Station taps Thunder Valley execs

Apr 22, 2003 7:04 AM

Las Vegas-based Station Casinos, which is preparing to open a Native American casino in Northern California this summer, recently announced several key appointments to the casino’s executive management team.

Heading the list will be general manager Scott Garawitz, who has been directing the property’s pre-opening operations and brings more than 20 years of experience in the gaming industry to his new post.

Garawitz comes to Thunder Valley from Station Casinos’ Las Vegas operations where he began in 1992 as the director of food and beverage for Palace Station and worked his way up to vice president and general manager of Barley’s Casino and ultimately the Green Valley Ranch Station Casino.

Prior to joining Station Casinos, Garawitz held management positions with Trump Plaza Hotel and Casino and the Sands Hotel and Casino in Atlantic City.

David DeLucia joins Thunder Valley as vice president of casino operations.

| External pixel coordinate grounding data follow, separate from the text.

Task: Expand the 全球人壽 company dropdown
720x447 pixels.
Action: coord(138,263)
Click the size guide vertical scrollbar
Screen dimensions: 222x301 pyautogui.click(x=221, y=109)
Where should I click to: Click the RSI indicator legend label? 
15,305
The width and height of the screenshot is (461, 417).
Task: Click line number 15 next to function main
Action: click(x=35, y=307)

DeLucia has more than 26 years of experience in the gaming industry, including 20 years as vice president of casino operations for Caesars Palace in Las Vegas.

Bill Anderson has been named vice president of player development having previously served as director of VIP services at Harrah’s Reno and casino marketing director at Hyatt Lake Tahoe, Incline Village.

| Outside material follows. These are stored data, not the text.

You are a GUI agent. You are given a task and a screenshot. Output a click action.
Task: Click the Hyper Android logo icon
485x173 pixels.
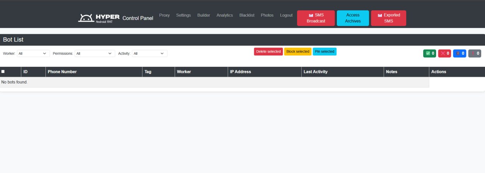click(86, 18)
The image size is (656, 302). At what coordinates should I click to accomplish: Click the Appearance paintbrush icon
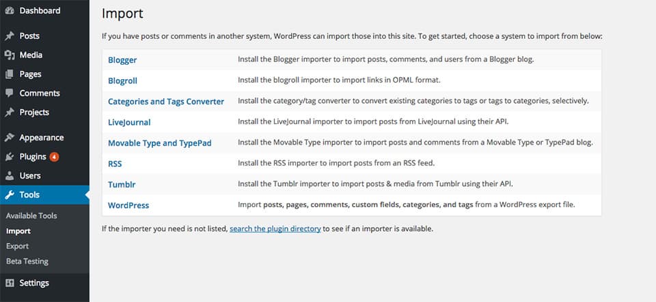pos(10,138)
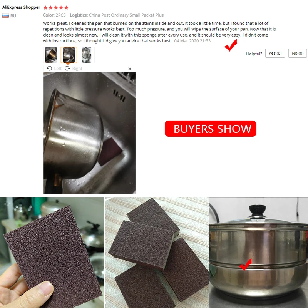The image size is (308, 308).
Task: Click the three stacked sponges photo
Action: (157, 253)
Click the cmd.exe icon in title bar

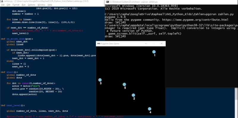pyautogui.click(x=108, y=2)
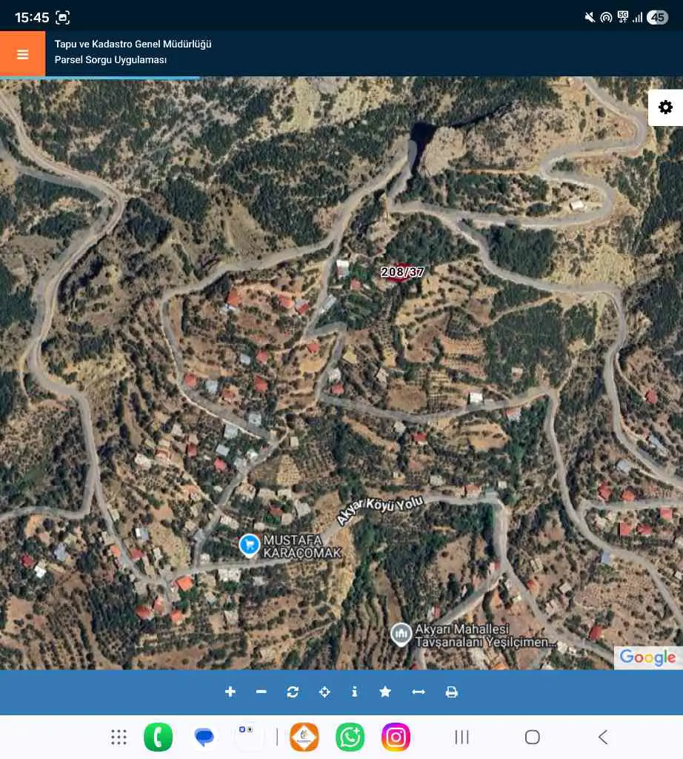Select the distance measure arrow tool
The image size is (683, 759).
coord(419,692)
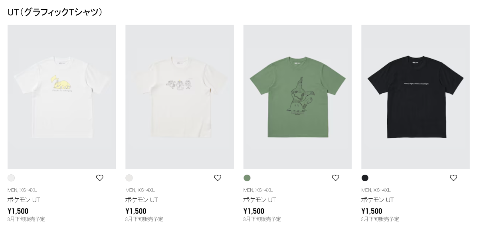Pick the green color swatch

point(247,178)
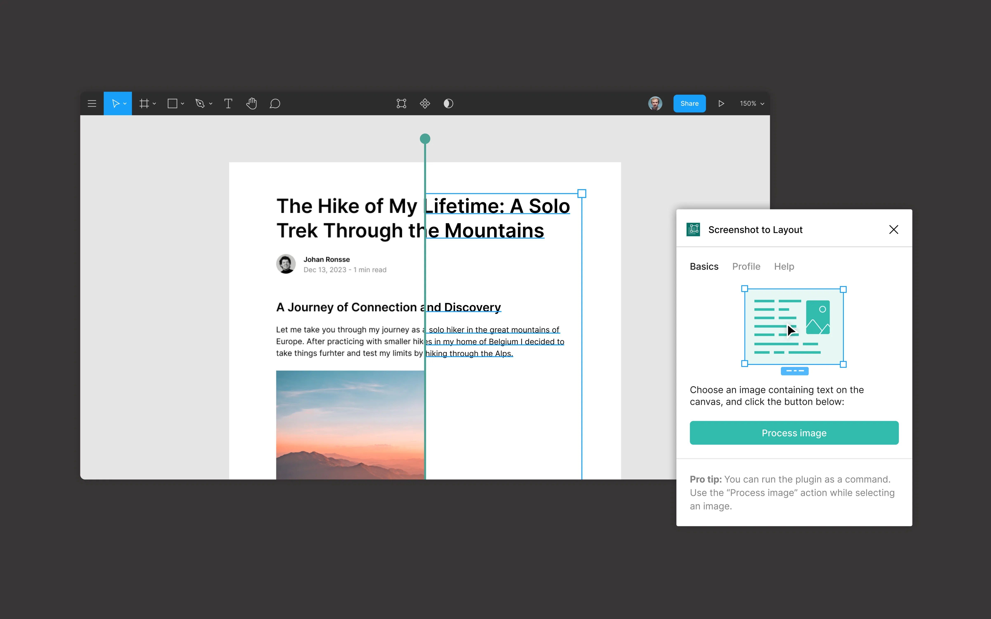The width and height of the screenshot is (991, 619).
Task: Select the Hand tool
Action: point(251,104)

Ann Holland-Mennenga is Thunder Valley’s director of marketing. She worked in the casino industry for more than 18 years and has been involved in the opening and management of four Native American casinos in California, New Mexico and Louisiana.

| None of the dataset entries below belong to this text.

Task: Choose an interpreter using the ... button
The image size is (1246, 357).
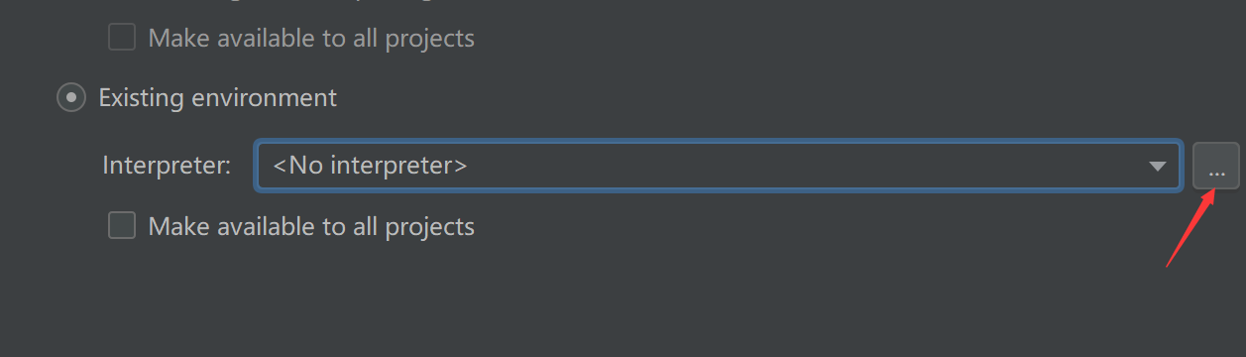Action: (1216, 166)
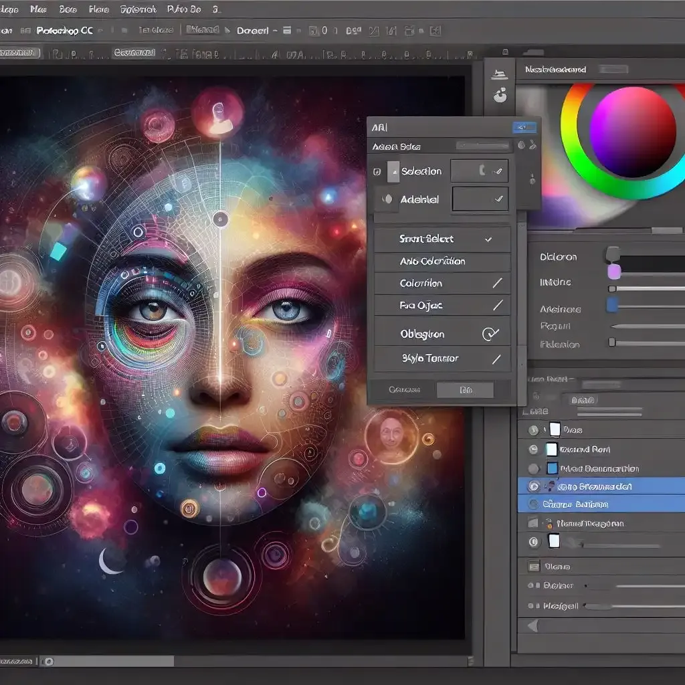Click the circled check icon beside Obligation
The height and width of the screenshot is (685, 685).
[491, 333]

John McCormick joins Thunder Valley Casino as director of operations, having spent more than five years with Station Casinos’ operations in Las Vegas and Kansas City. McCormick has spent the past 23 years specializing in hotel casino operations, working at the Hollywood Hotel and Casino and the Sands Hotel Casino in Atlantic City.

Lisa Grewohl has been appointed director of human resources and has an extensive background in human resource management. She was previously with Station Casinos’ operation/Ameristar Casino Kansas City, Missouri and also held similar position with Harrah’s in Nevada and Missouri.

James White was appointed director of food and beverage and comes to Thunder Valley from Bally’s Las Vegas having also spent time as director of restaurants for Paris Las Vegas and for Foxwoods Resort in Connecticut.

Located in the Sacramento area, the $215 million Thunder Valley Casino is expected to open in June, and instantly become one of the Golden State’s most successful properties. The casino will have about 1,900 slot machines and 100 table games.

Station Chairman and Chief Executive Officer Frank Fertitta III earlier this year told Wall Street analysts that the Thunder Valley site compares favorably with Foxwoods and Mohegan Sun in Connecticut, two of the world’s top money-making casinos.

"We have a long-term vision of what this property can turn into," said Fertitta, noting that the company owns 100 acres adjacent to the tribal site and an option to buy another 150 acres in addition to its seven-year deal to manage the property. "This thing can grow into one of the biggest and most complete gaming complexes in the country."

If the casino opens on time, it has been projected that Thunder Valley will bring in about $104 million in net income for about six months of operation.

Under its management contract, Stations would receive about 24 percent, or $25 million for operating the casino in 2003.